Luxury playing live in 2021

“What is different is that I don’t want to shove that down people’s throats necessarily. I’d rather show them the inconsistencies and the logical errors in the way that people are trying to go about life without this fundamental truth, so that, perhaps, they can arrive on their own at a place where they can find the answer.”

Making music that aims to display honesty requires vulnerability. “A lot of my songwriting is confessional . . . exposing certain things, or asking questions. In that sense, the music is definitely informed by this Christian experience of the sacrament. It also creates the need for authenticity which is important when you’re writing music.”

Their new album, Like Unto Lambs, continues the band’s pattern of music with “spiritual overtones”, and includes the track “Maker (Wheel within a wheel)”, inspired by Bozeman’s hearing the confessions of teenagers at a youth event. The track opens with the provocative lyrics: “Our friend takes drugs every day,” and paraphrases a verse from Jeremiah 51: “We would have healed Babylon, but she would not be healed.” Another track, “One of those things”, focuses on confusion and loathing in relation to body image, asking the listener: “Is there something wrong with your body?”

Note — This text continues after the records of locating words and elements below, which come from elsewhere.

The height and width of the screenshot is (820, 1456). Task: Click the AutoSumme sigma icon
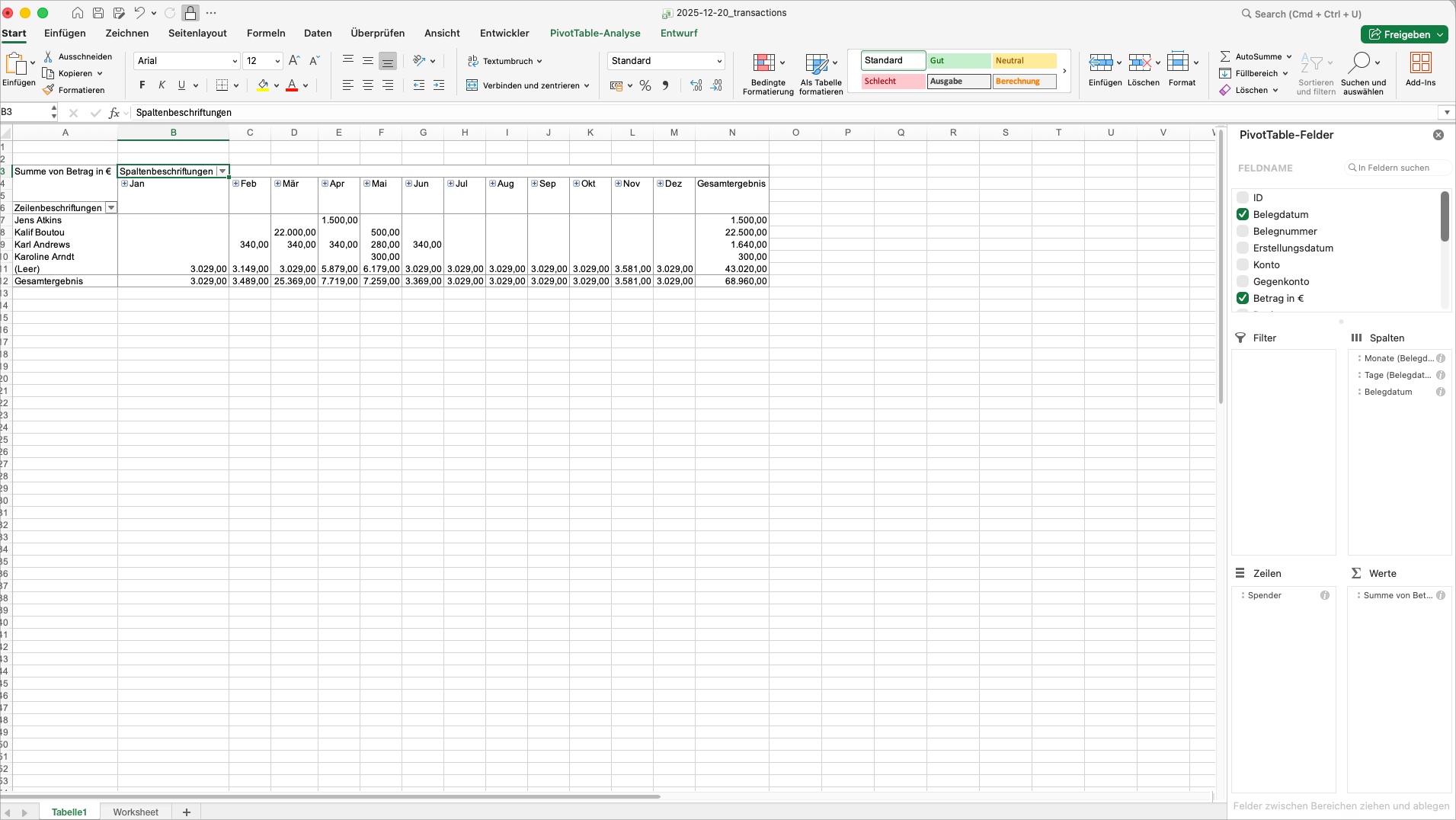[1225, 56]
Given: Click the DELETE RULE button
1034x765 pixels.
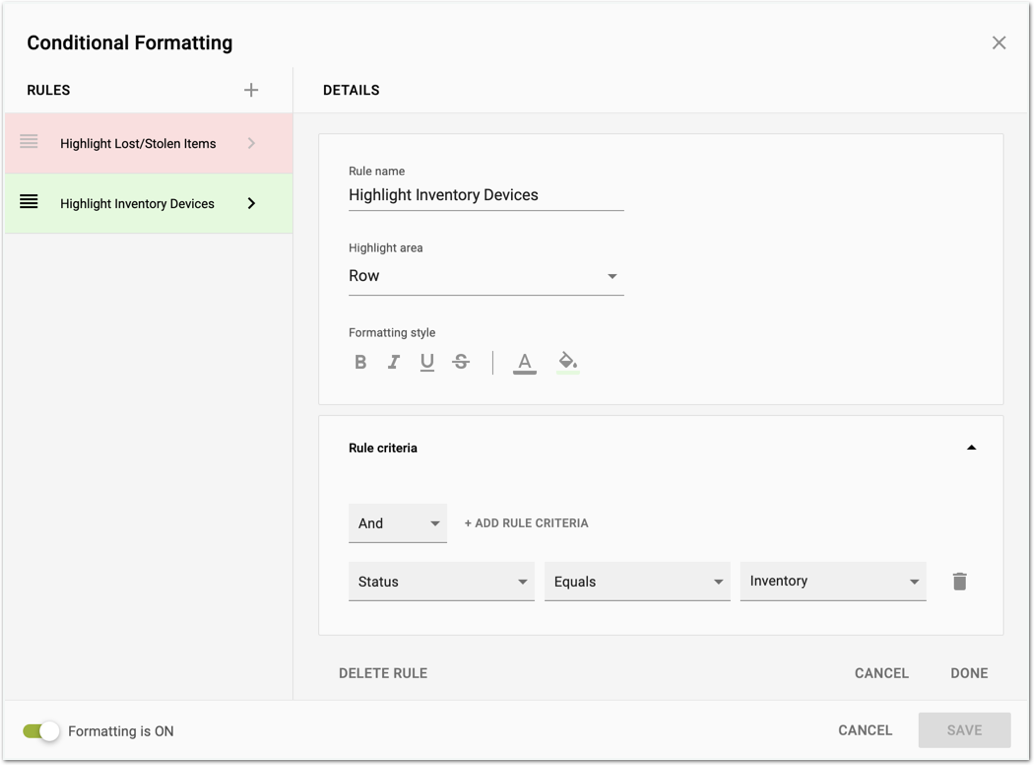Looking at the screenshot, I should point(383,673).
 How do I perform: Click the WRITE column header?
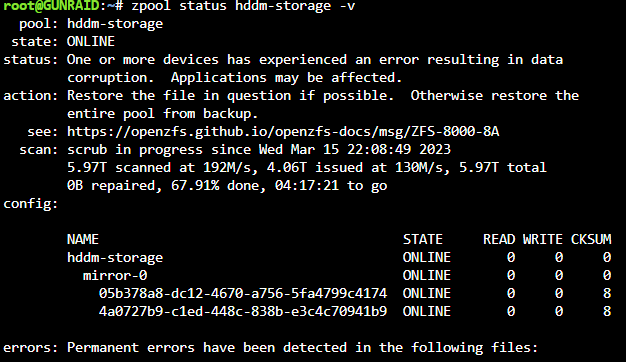[543, 239]
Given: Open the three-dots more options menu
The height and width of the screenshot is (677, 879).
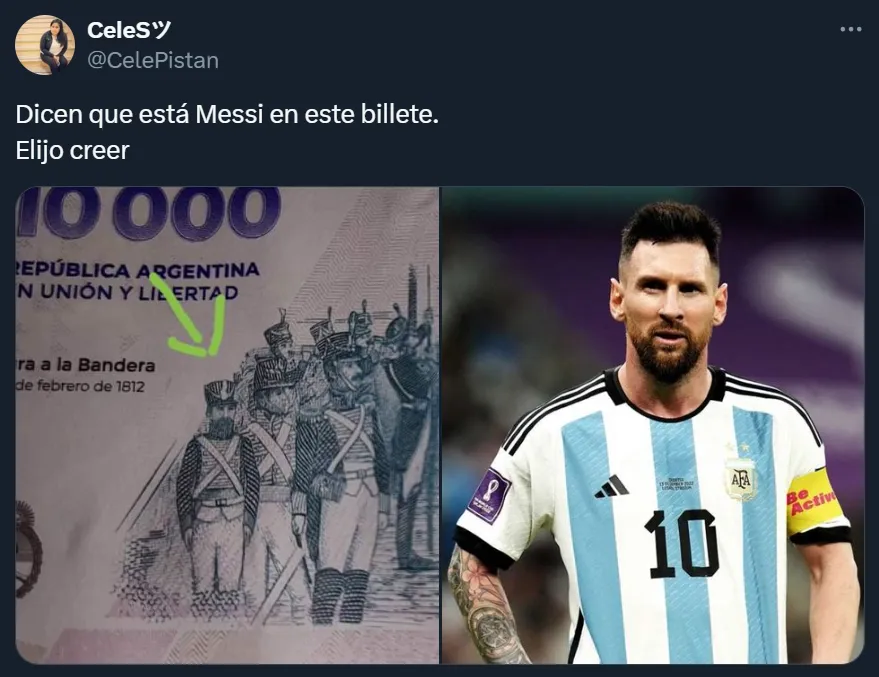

Of his songwriting, Bozeman concludes: “I’m more interested in revealing things, so that it might be an encouragement for others to look at themselves seriously, and to try to find some healing.” And, as a band, Luxury remains happy to be open to interpretation. “Good art shouldn’t give us all of the conclusions,” Foley says, “but cause the hearer or the viewer to do some hard work as well.”